CNN Brasil

A Guarda Revolucionária do Irã disse ter atacado o “quartel-general de espionagem” de Israel na região semiautônoma do Curdistão iraquiano, informou a imprensa estatal na noite desta segunda-feira (15). A força de elite também teria feito ataques ao Estado Islâmico na Síria.

“Mísseis balísticos foram usados para destruir centros de espionagem e reuniões de grupos terroristas anti-iranianos na região esta noite”, disseram iranianos em um comunicado, citando a agência de espionagem israelense Mossad.

Além dos ataques perto da capital do Curdistão, Erbil, a Guarda disse ter lançado ataques contra os “autores de operações terroristas” no Irã, incluindo o Estado Islâmico.

Ao menos quatro civis foram mortos e seis feridos nos ataques na região, afirmou o conselho de segurança do governo do Curdistão em comunicado, descrevendo o ataque como um “crime”.

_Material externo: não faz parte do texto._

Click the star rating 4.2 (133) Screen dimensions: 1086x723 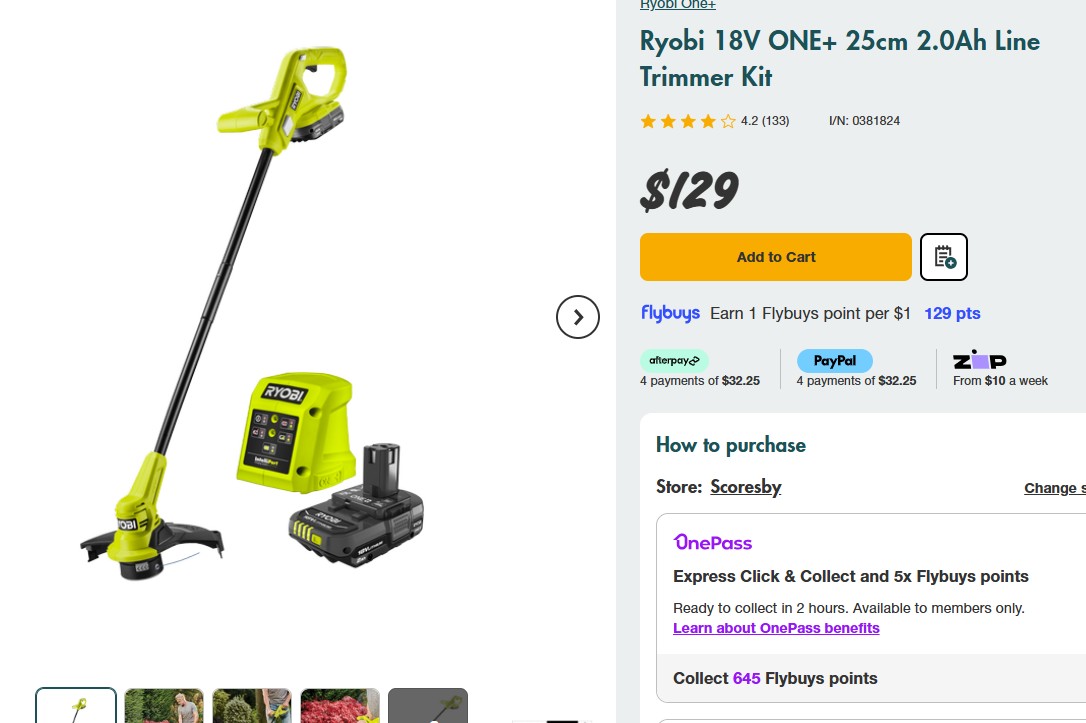click(x=715, y=121)
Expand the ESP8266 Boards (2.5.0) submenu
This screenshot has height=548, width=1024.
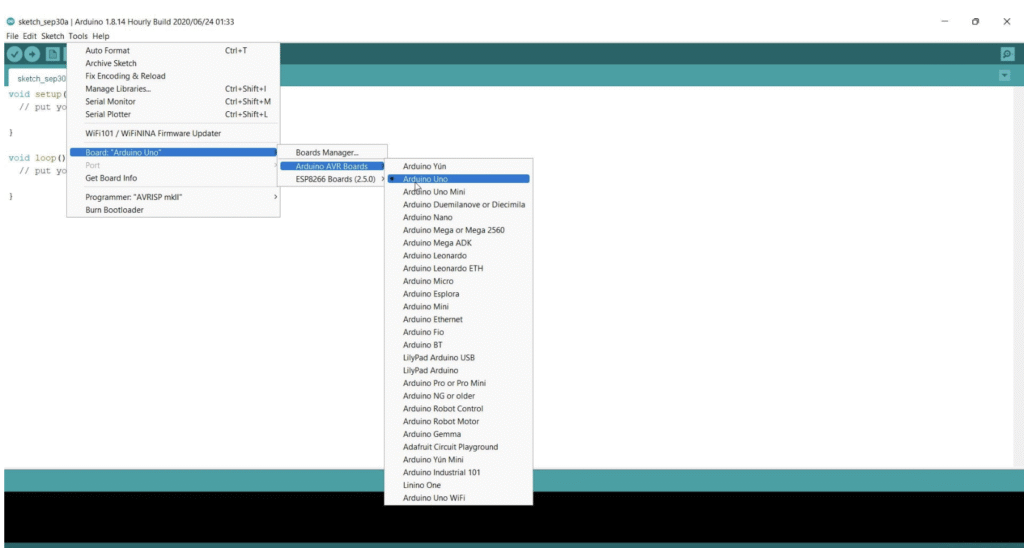(335, 179)
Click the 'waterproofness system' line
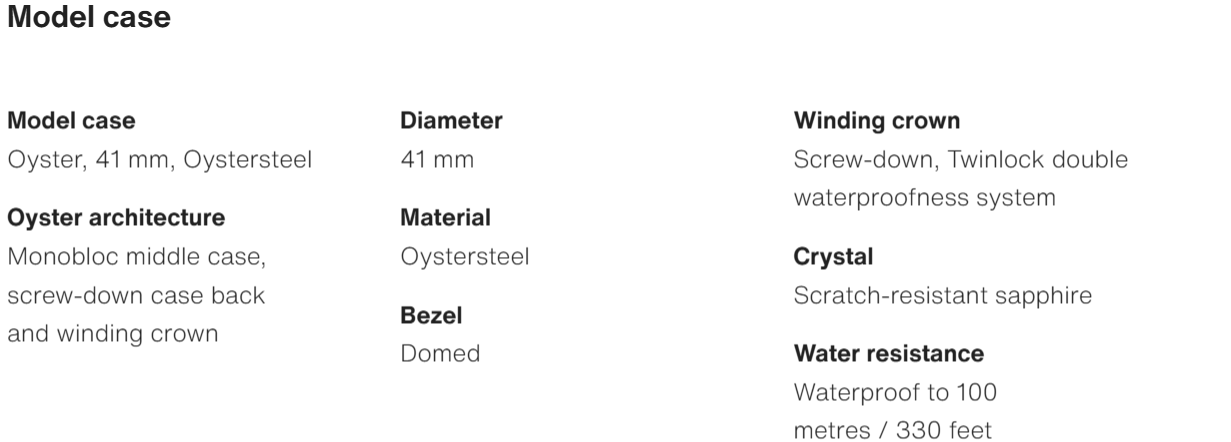The width and height of the screenshot is (1231, 442). [924, 198]
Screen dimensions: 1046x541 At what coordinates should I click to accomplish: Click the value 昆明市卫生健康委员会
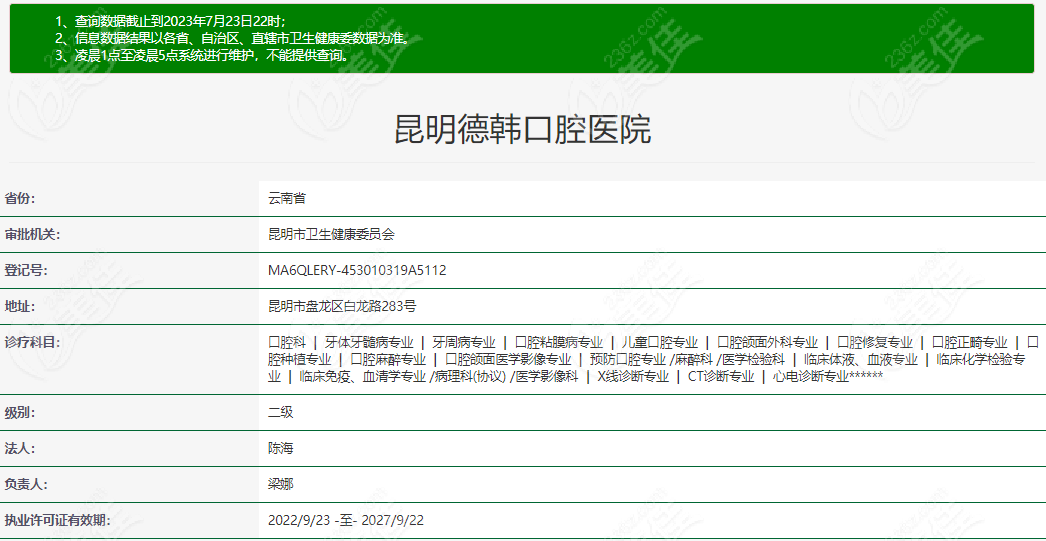tap(331, 234)
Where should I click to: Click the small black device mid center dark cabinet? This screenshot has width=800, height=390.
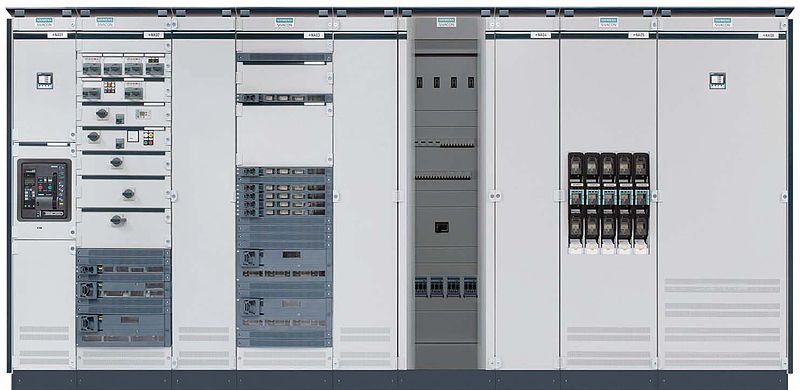[442, 227]
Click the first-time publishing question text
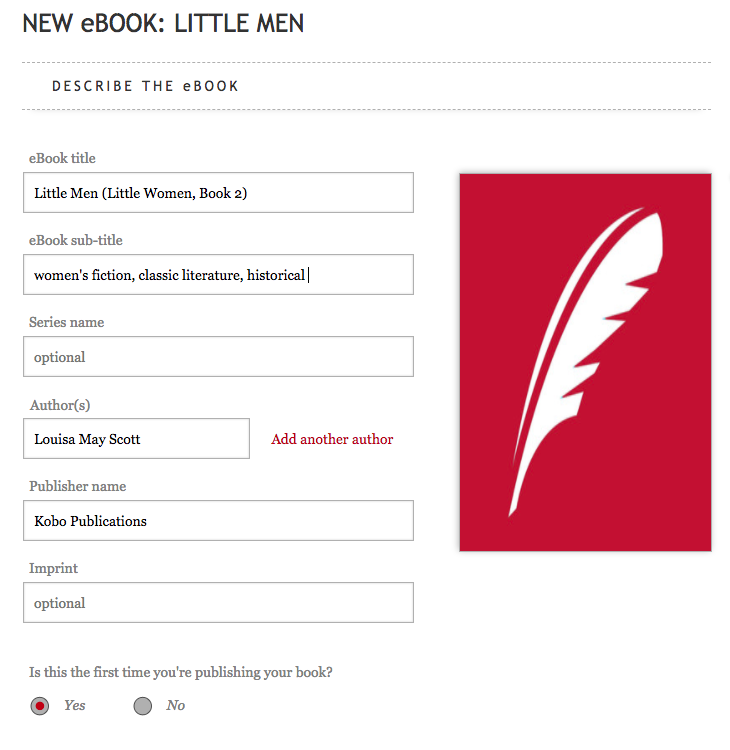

Explosões foram ouvidas em uma área a cerca de 40 quilômetros a nordeste de Erbil, pontaram três fontes de serviços de segurança, em um bairro próximo ao consulado dos EUA e de residências de civis.

Nenhuma instalação dos Estados Unidos foi afetada pelos ataques com mísseis, disseram duas autoridades norte-americanas à Reuters.

O empresário curdo multimilionário Peshraw Dizayee e vários membros de sua família estavam entre os mortos. Ao menos um foguete atingiu a casa da família, destacaram fontes médicas e de segurança iraquianas.

Dizayee, que era próximo do clã governante Barzani, era dono de empresas que lideravam grandes projetos imobiliários no Curdistão.

Além disso, um foguete caiu sobre a casa de um funcionário de alta patente inteligência curda e outro sobre um centro de inteligência curdo, complementaram as fontes.

A Reuters não conseguiu verificar de forma independente nenhum dos relatos. Autoridades do governo israelense não se manifestaram até a última atualização desta matéria.

Com o ocorrido, o tráfego aéreo no aeroporto de Erbil foi interrompido, de acordo com as fontes.

No passado, o Irã realizou ataques na região norte do Curdistão do Iraque, dizendo que a área é usada como “palco” para grupos separatistas iranianos, assim como para agentes de Israel.

Bagdá tentou responder às preocupações iranianas sobre os grupos separatistas na região montanhosa da fronteira, movendo-se para realocar alguns membros como parte de um acordo de segurança alcançado com Teerã em 2023.

No início deste mês, o Estado Islâmico assumiu a responsabilidade por duas explosões na cidade de Kerman, no sudeste do Irão, que mataram quase 100 pessoas e feriram dezenas num memorial ao comandante Qassem Soleimani.